[Dataset items]

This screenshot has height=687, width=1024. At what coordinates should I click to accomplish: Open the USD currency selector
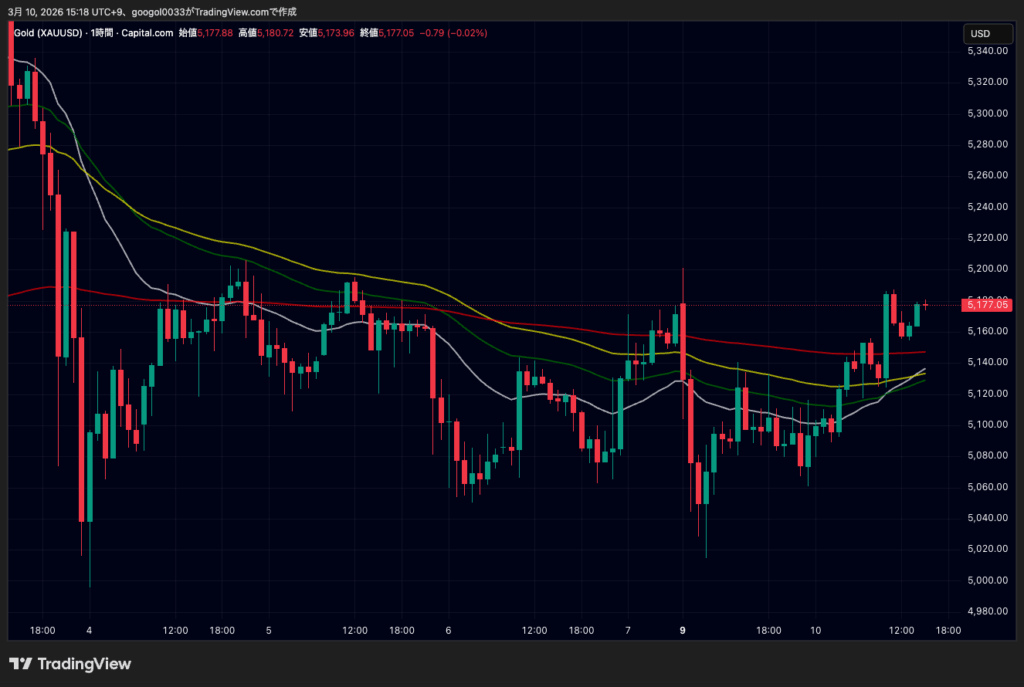pyautogui.click(x=979, y=34)
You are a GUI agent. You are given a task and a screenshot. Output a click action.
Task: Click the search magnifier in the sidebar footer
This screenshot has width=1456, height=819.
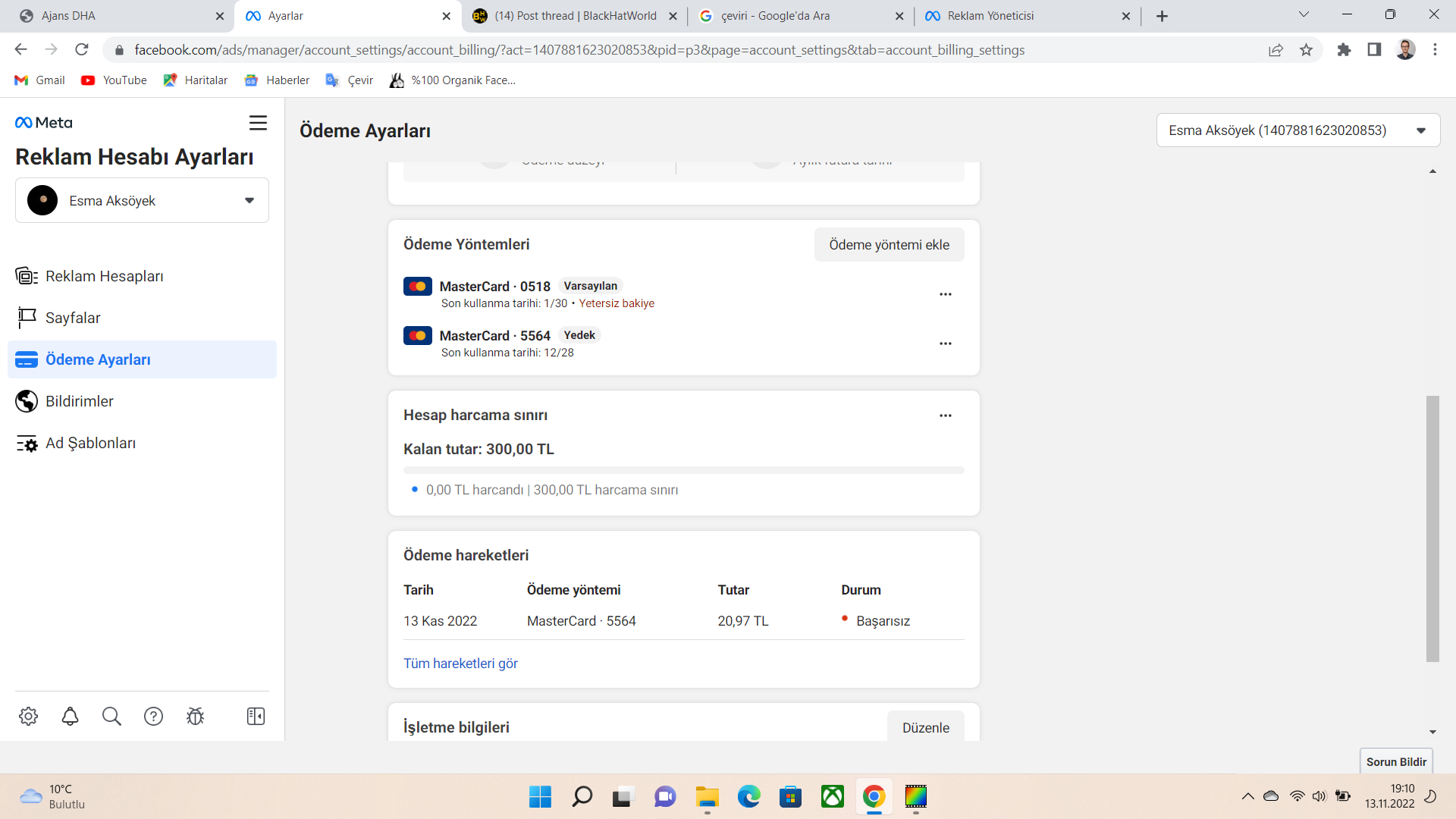(111, 716)
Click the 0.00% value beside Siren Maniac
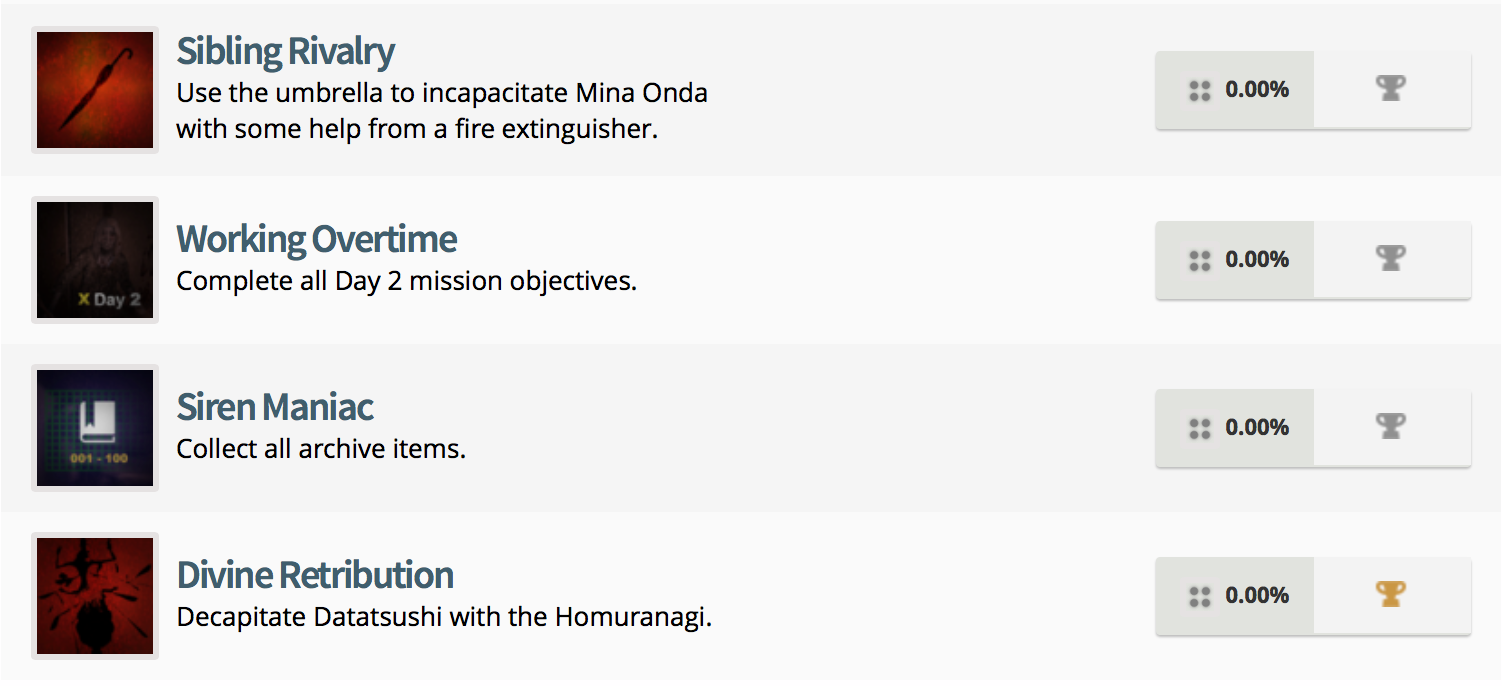1502x686 pixels. pos(1257,428)
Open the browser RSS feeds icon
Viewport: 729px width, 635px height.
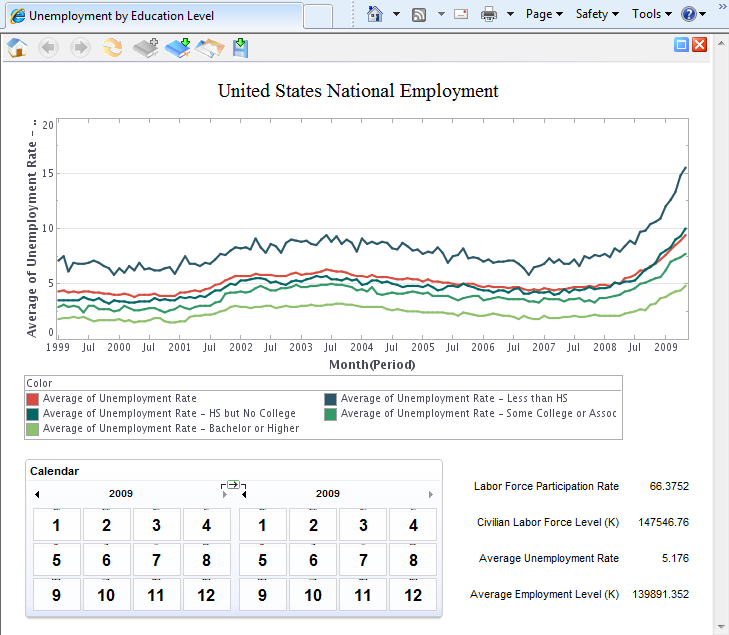[420, 14]
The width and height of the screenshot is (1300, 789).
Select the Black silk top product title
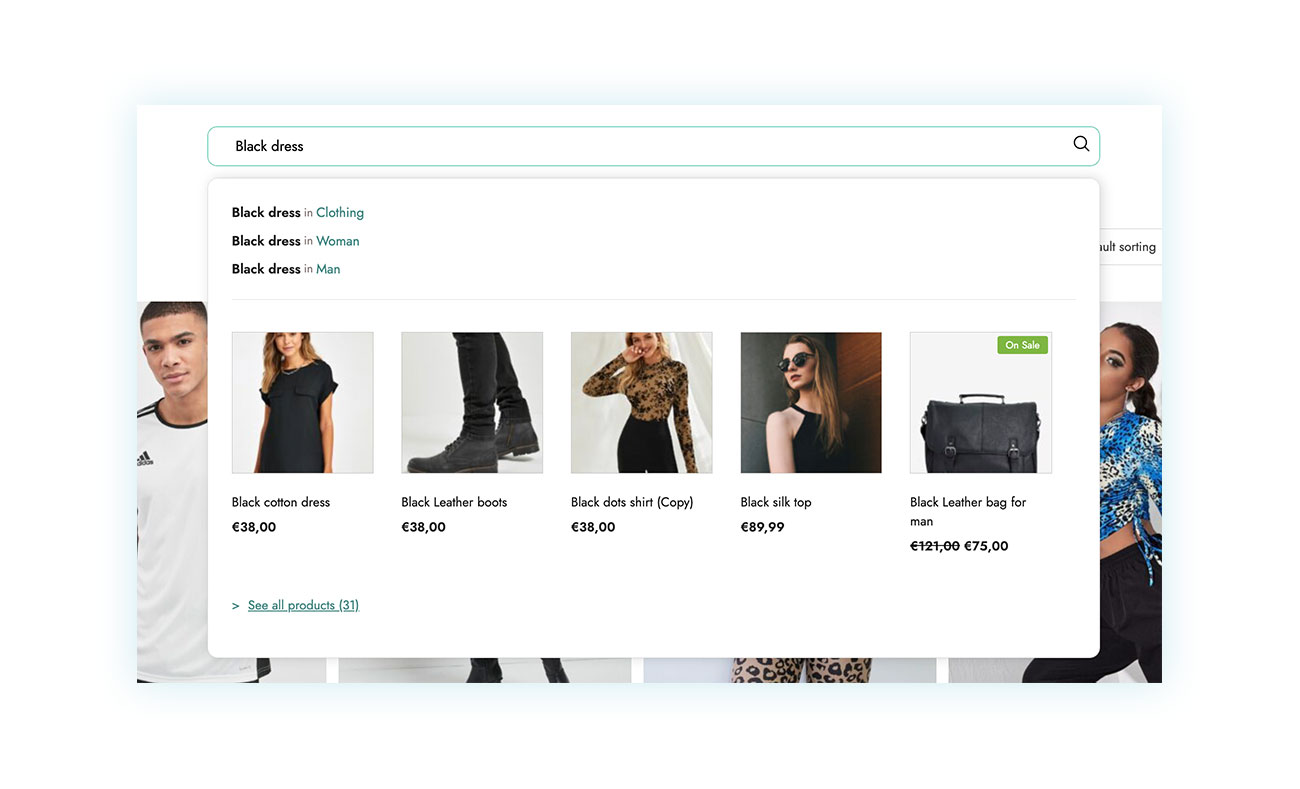click(x=776, y=501)
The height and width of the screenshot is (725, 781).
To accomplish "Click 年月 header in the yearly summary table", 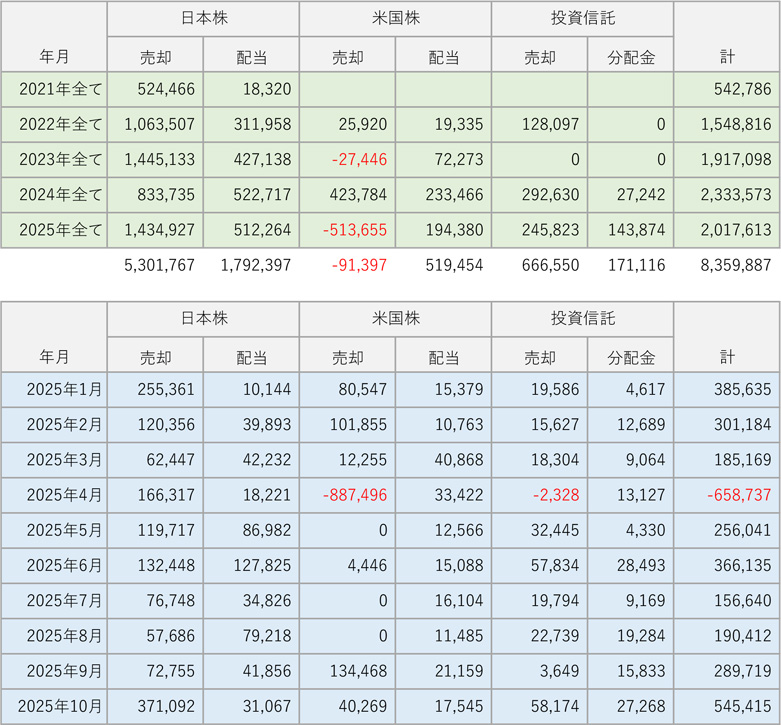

**TRY IT:**
So that the copy stays exact, reproduce each record word for word and leave its images out.

**ANSWER SECTION:**
This screenshot has height=687, width=1024. At what coordinates should I click to accomplish: Open the USD currency selector
pyautogui.click(x=979, y=34)
You are a GUI agent. You are given a task and a screenshot. Output a click action.
Task: Click the search magnifier in the sidebar footer
This screenshot has width=1456, height=819.
(111, 716)
Click the 0.00% value beside Siren Maniac
1502x686 pixels. pos(1257,428)
Open the browser RSS feeds icon
Viewport: 729px width, 635px height.
[420, 14]
The width and height of the screenshot is (1300, 789).
Select the Black silk top product title
click(x=776, y=501)
The height and width of the screenshot is (725, 781).
To accomplish "Click 年月 header in the yearly summary table", 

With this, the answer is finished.